§ **Written instruction**: Update the records below by replacing every "screenshot" with "image" and keeping everything else the same. Leave the pictures out of your answer.

§ **Data section**:
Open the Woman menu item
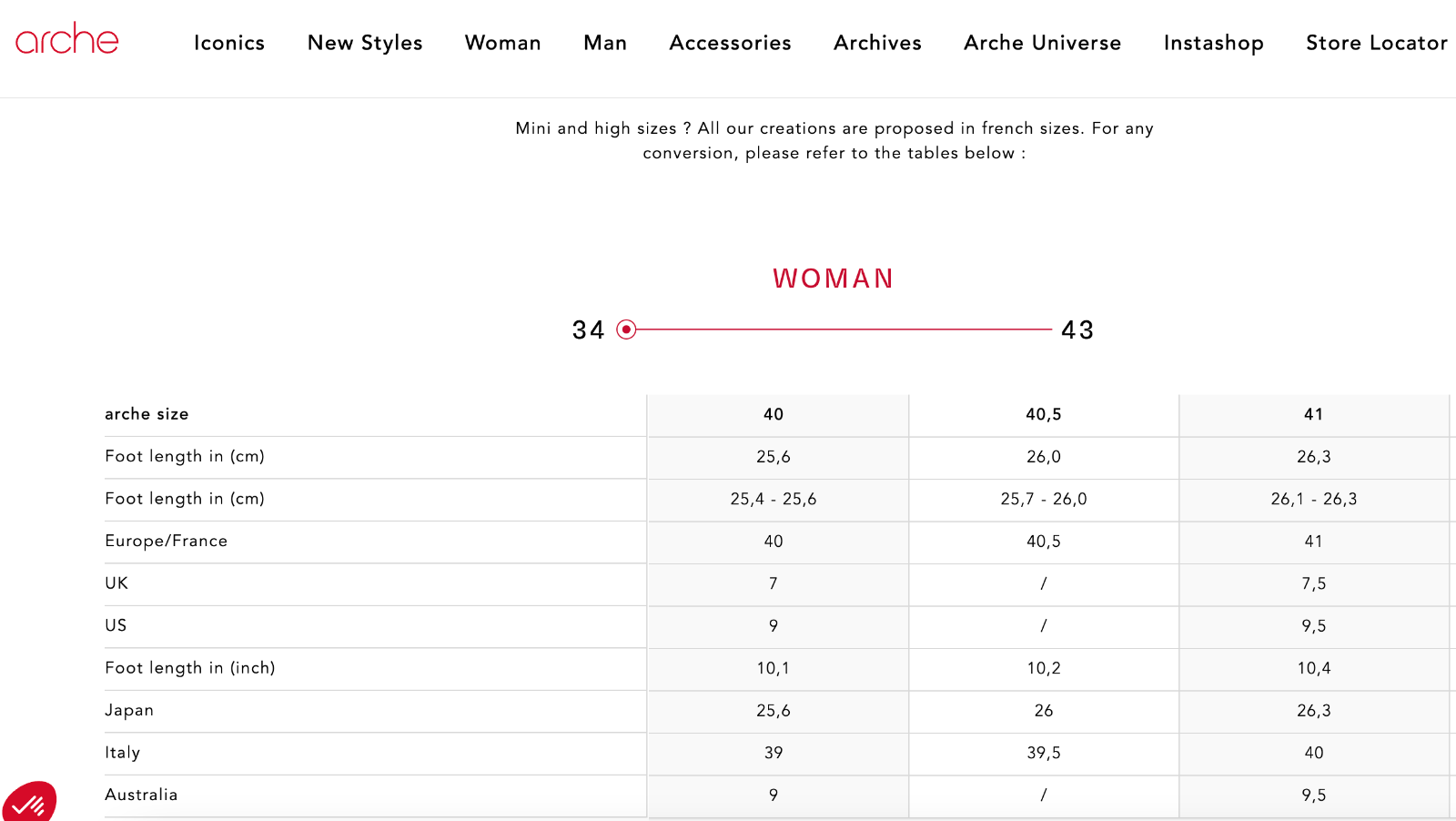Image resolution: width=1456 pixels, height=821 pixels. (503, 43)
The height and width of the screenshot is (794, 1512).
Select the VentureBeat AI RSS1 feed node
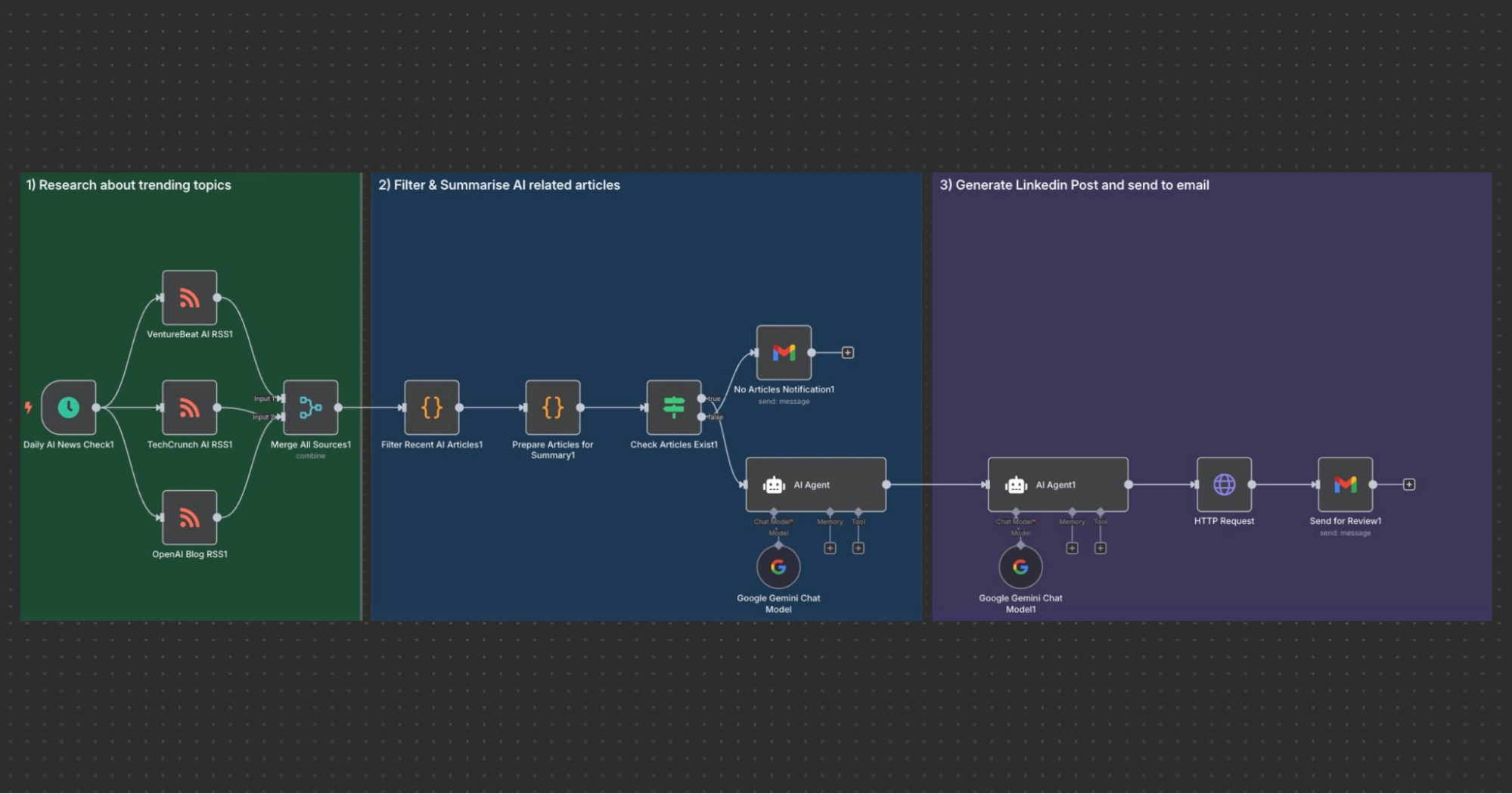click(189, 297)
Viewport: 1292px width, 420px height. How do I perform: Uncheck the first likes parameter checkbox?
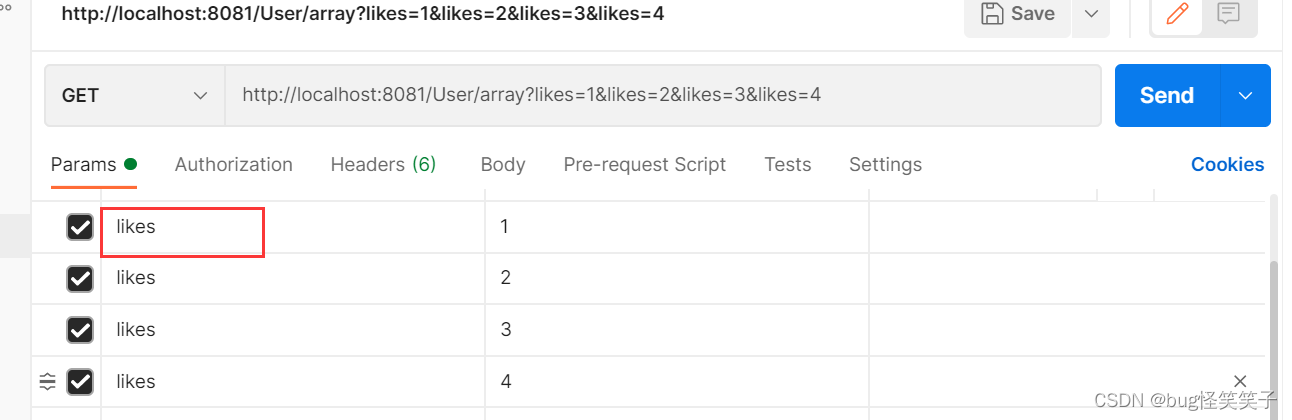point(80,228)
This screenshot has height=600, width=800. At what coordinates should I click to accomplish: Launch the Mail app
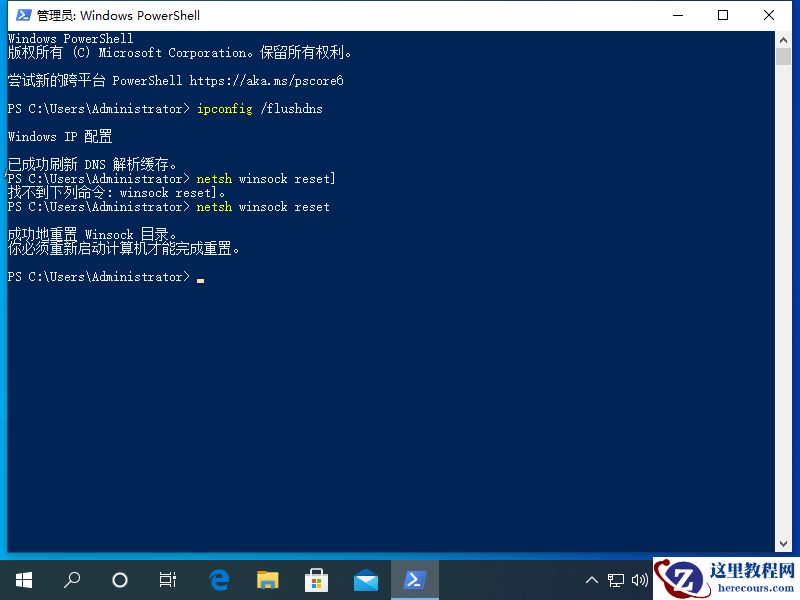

§ **Reply**:
Open the Woman menu item
Image resolution: width=1456 pixels, height=821 pixels. (503, 43)
The height and width of the image is (794, 1512).
Select the VentureBeat AI RSS1 feed node
click(189, 297)
Viewport: 1292px width, 420px height. How do I perform: Uncheck the first likes parameter checkbox?
point(80,228)
This image has height=600, width=800. At what coordinates should I click to accomplish: Launch the Mail app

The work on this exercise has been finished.